Mejor leo las Normas de Participación@forosdeelectronica.com
atte jose tecol


----------



## tecol (Dic 23, 2010)

se me olvido que no se puede poner el msndeja preparar una guia y la subo


----------



## Adonayo (Mar 27, 2011)

Muchas gracias por tu interes amigo *jose tecol*, espero tu guía  ...

Perdon por abandonar por un buen rato este tema... no es que haya perdido el interes, es solo que en la escuela avanzan con otros temas y pues no puedo disponer de todo mi tiempo para algo que se supone que debi de haber hecho hace mucho tiempo  ...

Entonces, volviendo al tema! 

El controlador PID ya vi como funciona, teoricamente claro... he visto la respuesta de salida de cada bloque (control proporcional, control integrativo y control derivativo) y la salida del conjunto de estas...

El único problema es que no se en donde meter la retroalimentación  o que cosa agragar para hacer de ese control, un control automatico, aún no me queda claro el porque un control pasa a hacer automatico :cabezon:...

Ayudenme por fa... prometo estar mas al pendiente de este post! 

Saludos a todos y muchas gracias!


----------



## antiworldx (Mar 27, 2011)

retroalimentacion y bloque suma.

La retroalimentacion es la señal de salida del sistema que se resta a la entrada.
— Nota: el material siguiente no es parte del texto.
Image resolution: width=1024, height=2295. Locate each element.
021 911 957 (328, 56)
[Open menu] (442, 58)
Se simboliza en un diagrama de esta forma.







De manera que en un PID como es tu caso, tienes la señal de las RPM del motor, ya convertidas a un nivel de voltaje. Por ejemplo, 2000RPM = 2V.
Así que si tu referencia o señal de entrada del sistema es de 3000 RPM = 3V, el bloque suma en su salida te devera dar:

3V (de la referencia) - 2V (de tu medidor de RPM) = 1V (es el que entra en cada bloque del P I D).
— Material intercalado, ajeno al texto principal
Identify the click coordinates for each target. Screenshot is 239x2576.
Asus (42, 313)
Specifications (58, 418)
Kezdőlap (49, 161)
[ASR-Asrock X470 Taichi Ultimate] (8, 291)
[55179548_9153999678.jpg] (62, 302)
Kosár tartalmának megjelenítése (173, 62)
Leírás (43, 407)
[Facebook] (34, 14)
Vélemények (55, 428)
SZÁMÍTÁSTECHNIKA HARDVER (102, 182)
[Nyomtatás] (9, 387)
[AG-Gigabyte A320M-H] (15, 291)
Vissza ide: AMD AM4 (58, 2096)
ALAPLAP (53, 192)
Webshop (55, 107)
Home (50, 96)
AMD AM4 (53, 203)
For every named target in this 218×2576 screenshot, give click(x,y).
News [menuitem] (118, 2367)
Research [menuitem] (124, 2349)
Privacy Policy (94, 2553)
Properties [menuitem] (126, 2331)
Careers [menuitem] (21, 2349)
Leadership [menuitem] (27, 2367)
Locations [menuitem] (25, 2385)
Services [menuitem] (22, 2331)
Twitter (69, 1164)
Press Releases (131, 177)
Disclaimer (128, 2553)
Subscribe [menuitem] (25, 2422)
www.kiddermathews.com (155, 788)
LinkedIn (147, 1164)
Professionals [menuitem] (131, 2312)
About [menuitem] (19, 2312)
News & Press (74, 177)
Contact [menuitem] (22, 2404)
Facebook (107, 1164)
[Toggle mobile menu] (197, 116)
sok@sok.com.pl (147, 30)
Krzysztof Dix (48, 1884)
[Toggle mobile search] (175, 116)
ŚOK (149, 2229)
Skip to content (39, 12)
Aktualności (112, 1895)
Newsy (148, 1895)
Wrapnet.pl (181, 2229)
En el caso de un PID análogo con operacionales pues es muy simple. El bloque suma es equivalente a este simbolo eléctrico.
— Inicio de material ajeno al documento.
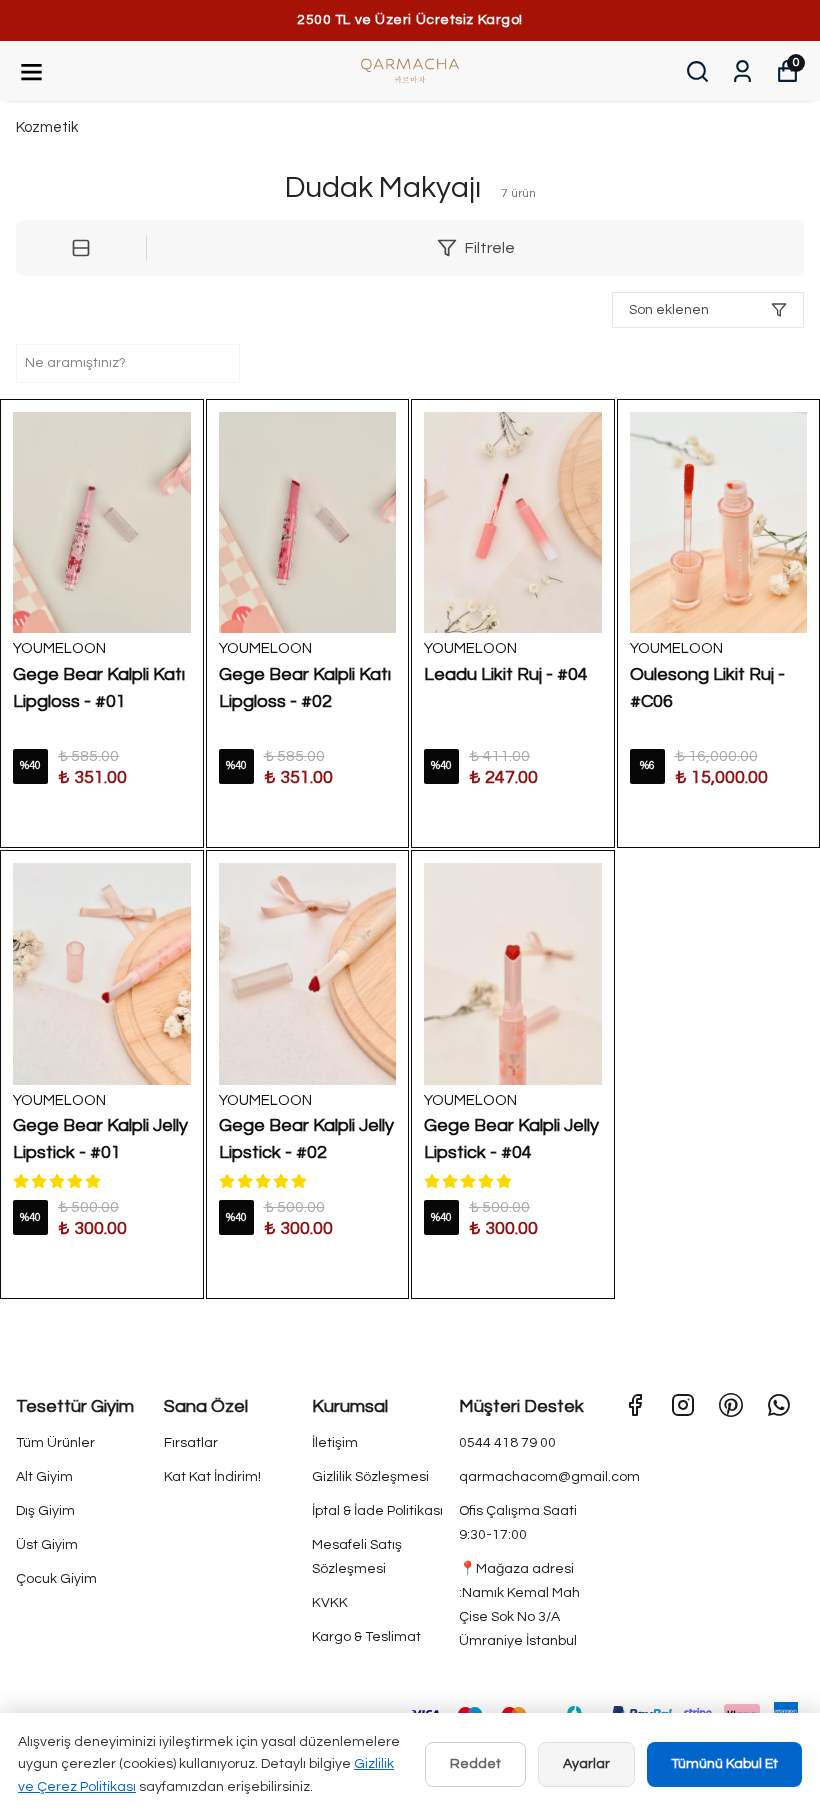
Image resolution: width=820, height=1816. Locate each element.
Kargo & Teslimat (366, 1637)
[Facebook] (635, 1405)
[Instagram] (683, 1405)
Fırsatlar (191, 1443)
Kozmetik (47, 127)
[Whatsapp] (779, 1405)
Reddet (475, 1764)
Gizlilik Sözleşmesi (370, 1477)
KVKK (330, 1603)
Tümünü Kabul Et (724, 1764)
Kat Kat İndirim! (212, 1477)
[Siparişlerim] (742, 71)
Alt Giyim (44, 1477)
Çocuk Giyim (56, 1579)
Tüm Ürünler (55, 1443)
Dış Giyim (45, 1511)
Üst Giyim (47, 1545)
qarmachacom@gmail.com (549, 1477)
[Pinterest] (731, 1405)
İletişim (335, 1443)
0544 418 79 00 (507, 1443)
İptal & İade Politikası (377, 1511)
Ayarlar (586, 1764)
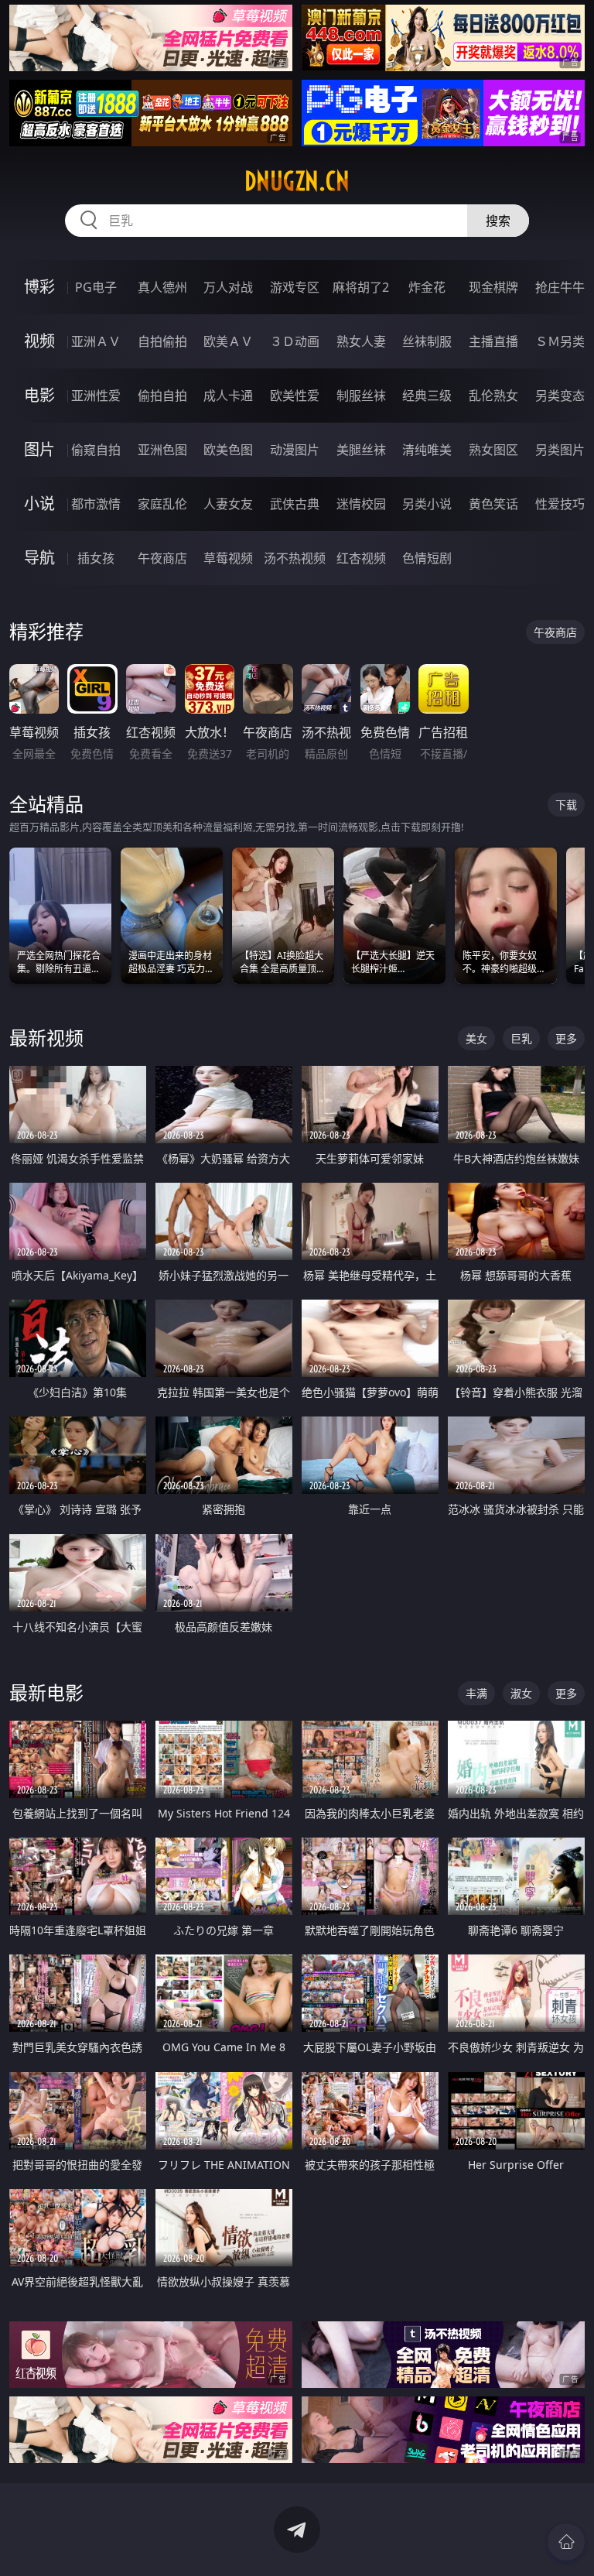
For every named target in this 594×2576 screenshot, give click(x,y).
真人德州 (162, 287)
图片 (39, 449)
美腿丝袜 (361, 449)
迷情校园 (361, 503)
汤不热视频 (295, 558)
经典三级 (427, 395)
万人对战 (228, 287)
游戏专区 (294, 287)
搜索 (498, 220)
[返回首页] (566, 2542)
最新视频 (46, 1037)
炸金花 (427, 287)
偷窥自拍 (96, 449)
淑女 (521, 1693)
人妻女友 (228, 503)
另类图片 (560, 449)
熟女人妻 (361, 341)
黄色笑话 (493, 503)
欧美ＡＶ (228, 341)
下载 (566, 804)
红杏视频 (361, 558)
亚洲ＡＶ (96, 341)
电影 (39, 395)
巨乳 (521, 1038)
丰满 (476, 1693)
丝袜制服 (427, 341)
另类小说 (427, 503)
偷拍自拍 (162, 395)
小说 (39, 503)
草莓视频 (228, 558)
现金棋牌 (493, 287)
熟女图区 (493, 449)
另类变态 (560, 395)
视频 (39, 341)
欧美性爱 (294, 395)
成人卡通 (228, 395)
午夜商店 (162, 558)
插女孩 (95, 558)
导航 (39, 557)
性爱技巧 (560, 503)
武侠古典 (294, 503)
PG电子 (96, 287)
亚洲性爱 (96, 395)
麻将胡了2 (361, 287)
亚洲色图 (162, 449)
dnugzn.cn (297, 181)
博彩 (39, 286)
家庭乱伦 (162, 503)
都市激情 (96, 503)
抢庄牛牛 (560, 287)
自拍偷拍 (162, 341)
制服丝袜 (361, 395)
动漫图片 (294, 449)
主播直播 (493, 341)
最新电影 (46, 1692)
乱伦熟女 (493, 395)
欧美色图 (228, 449)
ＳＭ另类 (560, 341)
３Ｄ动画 (294, 341)
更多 (566, 1038)
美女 (476, 1038)
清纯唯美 (427, 449)
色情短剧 (427, 558)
Usando esta configuracion eléctrica






Y ya, la salida del opamp es la salida de lo que se representa en el bloque de suma.


----------



## Alberto91 (Abr 15, 2011)

Adonayo, El circuito que pusiste originalmente es un control de velocidad que no es automático; eso está claro, verdad?. ¿Por qué?. Porque si le pones carga al eje del motor, éste va a reducir su velocidad y si quieres compensar esa pérdida de velocidad, debes intervenir moviendo ese potenciómetro. Ahora si tomas la lectura de velocidad del motor y la traduces por ejemplo a voltaje y lo ingresas al control para que éste compense la velocidad (aumente o baje) manteniéndola constante o igual al valor puesto. Esto es lo que se llama un control automático, en éste caso de velocidad. Como ves, hay una *realimentación* que le indica al control el valor de la variable controlada. Hay que considerar otras variables para proteger al sistema, sea al control o al propio dispositivo controlado como ser límite de corriente.


----------



## Adonayo (Abr 18, 2011)

*@antiworldx:*
Mmmm  con que eso es la retroalimentación... ¡Gracias amigo, ahora me queda más claro! 

*@Alberto91:*
Gracias, con tú respuesta y la de *antiworldx* me ha quedado más claro que es lo que me falta... En este caso es un sensor, ¿no? el cual comprobará que la velocidad del motor no suba o baje mas alla de un cierto límite... 
Ahora (por favor corrijanme si me equivoco), el sensor quedara a la salida del circuito, es decir en donde esta la flecha del motor para medir su velocidad, y la salida de este sensor será la *retroalimentación* que entrara en el primer operacional (entrada inversora) para que mantenga una velociadad constante, ¿cierto?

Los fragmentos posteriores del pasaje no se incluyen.